2- As correcções mencionadas supra resultam do Parecer de Despacho, de 30.09.04 e de 30.10.04, de fls. 43 v e 44 efectuadas com base nas “conclusões do relatório” de fls. 263, fundamentadas no Relatório elaborado pelos serviços de inspecção, cujo conteúdo se dá aqui por reproduzido e do qual consta, designadamente, que a sociedade mencionada em 1, deduziu indevidamente imposto suportado naquele ano, no valor de € 46.917,33, por se tratar de operações simuladas relativamente às vendas de bens efectuadas pelo fornecedor Fernando ................. e por Manuel .................., pelos seguintes factos: na facturação das fornecedoras à H....... C......, a um preço semelhante ao valor de aquisição intracomunitária das mercadorias no mercado interno efectuada por parte da sociedade “Bem Barato”, acrescida de IVA sobre esse valor, os fornecedores não entregavam o IVA liquidado nessas vendas … sendo que a Bem Barato não declarou qualquer actividade tributável, nem o Fernando .............. e o Manuel ............... declararam qualquer aquisição intracomunitária de bens, e o IVA liquidado nas facturas à H....-C.... é anulado no âmbito do fornecedor Fernando ....................., pelo IVA dedutível com base em imposto que não suportou. Procedeu-se à liquidação do imposto com base em métodos indiciários em resultado do apuramento de vendas de mercadorias que não foram contabilizadas nem declaradas, face à existência de pagamentos não evidenciados na contabilidade e a compra de mercadorias sem comprovativo documental, do qual veio a resultar a elaboração da “Nota de Apuramento Modelo 382” relativo a IVA não liquidado e a imposto não dedutível, nos termos do disposto no artº 84º e nº 3, do artº 19º, ambos do CIVA – cfr. Despacho e Parecer de 31.10.03, e Relatório da I.T. de fls. 260 a 408, do P.A apenso aos autos.

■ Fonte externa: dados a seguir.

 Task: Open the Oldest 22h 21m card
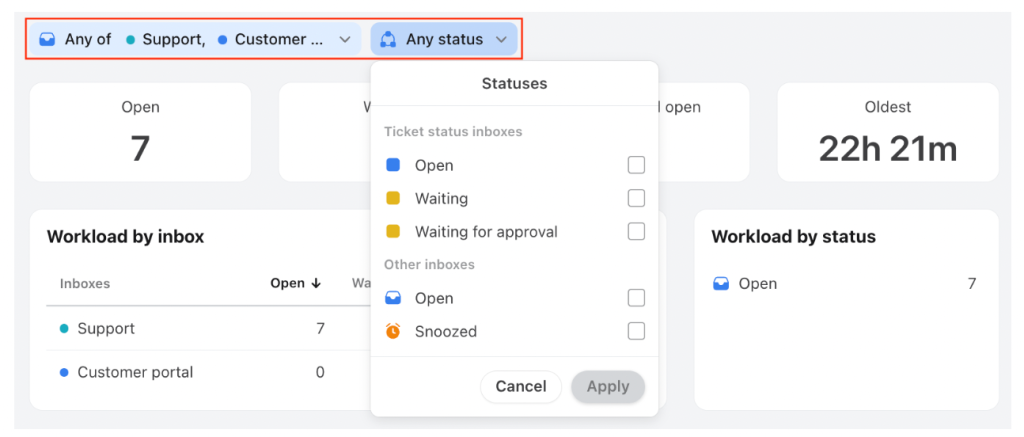(887, 132)
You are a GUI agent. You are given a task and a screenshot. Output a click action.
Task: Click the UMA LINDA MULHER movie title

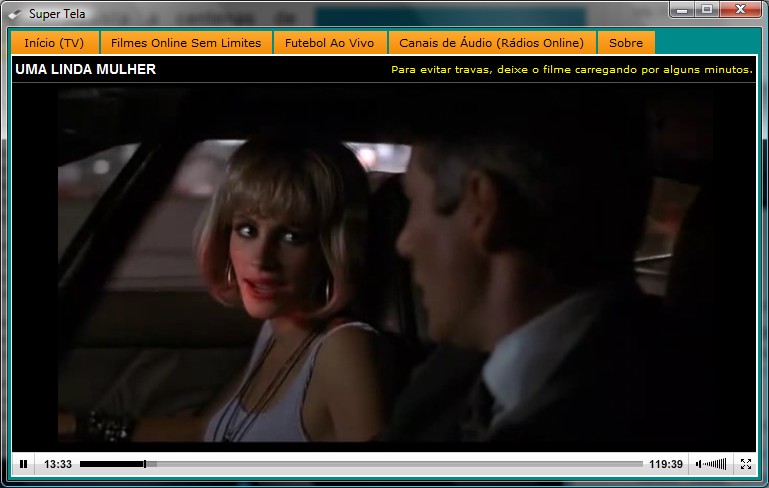pos(86,70)
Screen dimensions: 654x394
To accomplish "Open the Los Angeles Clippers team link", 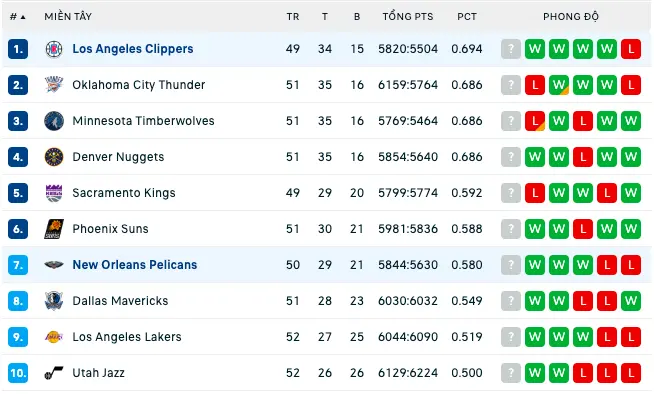I will (x=133, y=49).
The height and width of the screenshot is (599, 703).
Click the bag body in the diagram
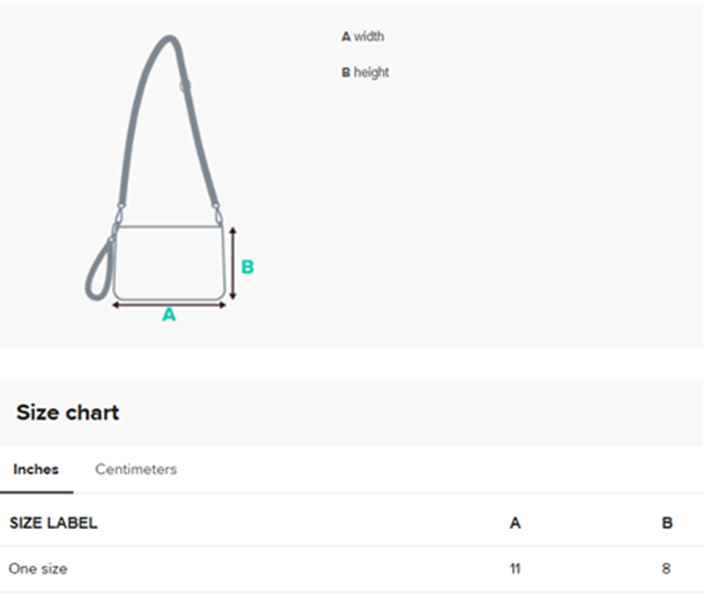[x=168, y=262]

3- Do resultado fixado por aplicação de métodos indirectos notificado à sociedade inspeccionada com as conclusões do relatório mencionado em 2, não foi apresentado um pedido de revisão da matéria tributável nos termos previstos no artº 91º da LGT – cfr. Mandado, e correspondente postal, de fls. 404 a 408, do P.A. apenso.
x
Factos Não Provados
Dos factos com interesse para a decisão da causa e constantes da impugnação, todos objecto de análise concreta, não se provaram os que não constam da factualidade supra descrita.
x
Motivação da decisão de facto
A decisão da matéria de facto efectuou-se com base no exame dos documentos e informações oficiais, não impugnados, que dos autos constam, tudo conforme referido a propósito de cada uma das alíneas do probatório, sendo que o depoimento das testemunhas arroladas nos autos não permitem retirar a conclusão de que as concretas operações desconsideradas pela Adm. Fiscal se traduziram na efectiva aquisição dos bens por parte da sociedade. »
***
A sentença sob escrutínio elegeu como questões a solucionar, por referência, explícita e prévia, à matéria dada como provada, “a análise da legalidade do acto de liquidação de imposto apurado ao impugnante em resultado das correcções efectuadas ao IVA dedutível e da liquidação efectuada com base da (na) decisão de fixação da base tributável por métodos indiciários”. Quanto a esta última, foi veiculado o entendimento de que o impugnante, detendo a específica condição de responsável subsidiário (1), confrontado com uma decisão de fixação da matéria tributável por métodos indirectos, tinha de ter reclamado para a “Comissão de Revisão”, o que, não tendo feito, implicou a preclusão do direito de impugnação judicial, pretendido exercer neste processo, nos termos dos arts. 86.º n.º 5 LGT e 117.º n.º 1 CPPT.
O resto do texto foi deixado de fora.